**Problem to solve:**
Answer these questions about the forum thread below comparing Excel and R:
(a) Which two options for making graphs in R does the thread name?
(b) What is the subject of the conference that the thread mentions?
(c) Which language does the rule of thumb recommend when you need sensible data structures and useful abstractions?

**Provided passage:**
Or take the libraries. Anything that is not statistics is just a pain in R. Everything is possible, sure - but high friction. PMT()/IPMT() functions in R? Good luck. Sure it's easy to code yourself (which is the advice you get when asking R users %| ) but I'm using something high level to not have to bother with that sort of thing!

Graphs? Yeah, there's plot() which is straight out of 1960, or ggplot - which is easy for the simple things and then devolves into afternoons chasing obscure manual pages for this or that setting. Here's one: plot 360 degrees of a sine wave, and it's first and second derivatives. Then explain an Excel user how that works. (this is both because anything non-stats is bolted onto R, and because ggplot is designed around stats graphing.)

Keeping a matrix of data, like a simple database? Sure R can read dozens of file formats from CSV to HDF, but actually editing/maintaining that data is a pain in the ass. Excel, just add a sheet and use vlookup - it will let you sort and filter and copy and validate, all without leaving one software package.

Yes, there are many things wrong with Excel. FFS, there is a conference on how to not screw things up in real life with Excel. But saying 'just use R' is silly. For most applications where starry-eyed grad students advocate R over Excel (because hey, nail/hammer, right?), Excel is just the better choice, even if that means workflows that make programming-literate folk die a little inside every time we have to work with them.


Unconvinced.

Excel is fine for opening up a table and doing some quick numberwang.

But, as soon as you have to take your piece of work and start making little variations and tacking bits on, or running it on different bits of data, or God forbid you want to actually test your code (and make no mistake, code is what you are making), well, it all involves rather a lot of clicking and opportunity for fuck-ups.

Of course, R itself hits limitations pretty quickly. While technically it's a general purpose programming language, trying to use it on non-tabular data or to assemble even a medium-sized program leads to pain.

My rough rule of thumb is:

* Checking if it's got vaguely sensible data in? Column https://linux.die.net/man/1/column.

* Just looking, maybe aggregating a column or doing a simple summarise? Excel (or Libreoffice, why not?).

* Giving outputs to someone else or might need to do it more than once? R.

* Need sensible data structures and useful abstractions? Python.

* Need more speed? C or Java or whatever.

**Data:**
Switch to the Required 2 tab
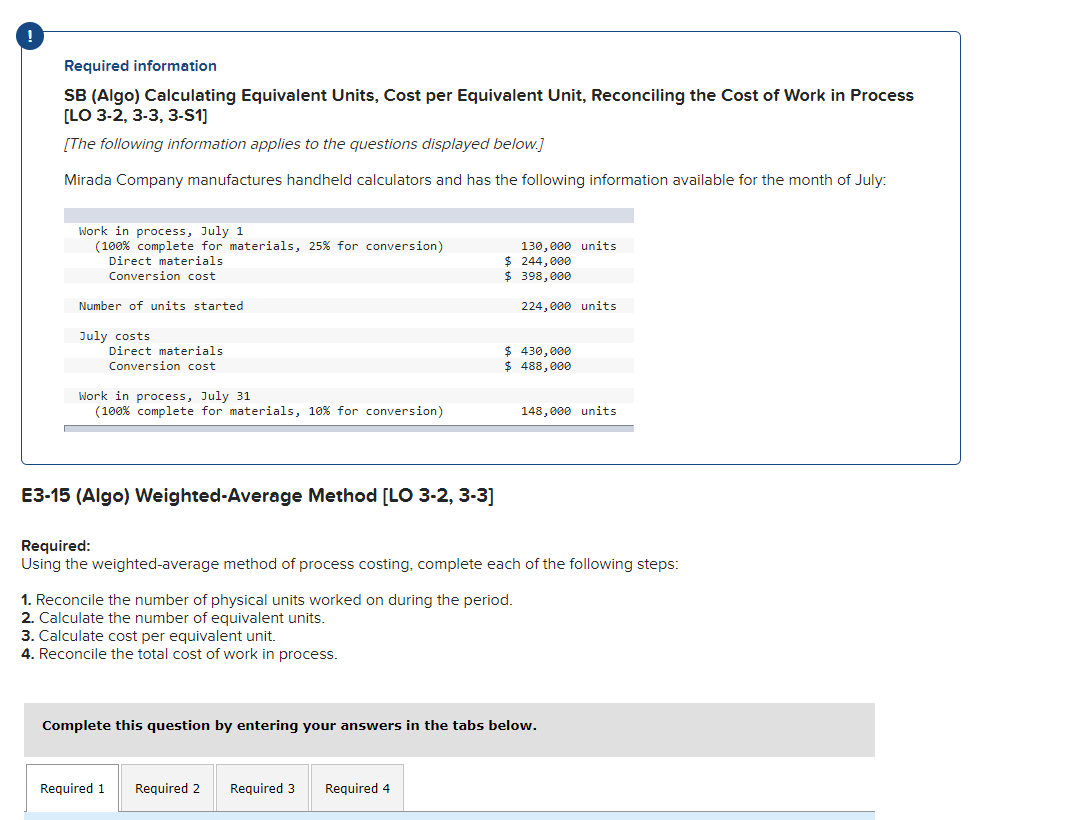 pos(167,788)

**Correct result:**
(a) plot() and ggplot.
(b) How to not screw things up in real life with Excel.
(c) Python.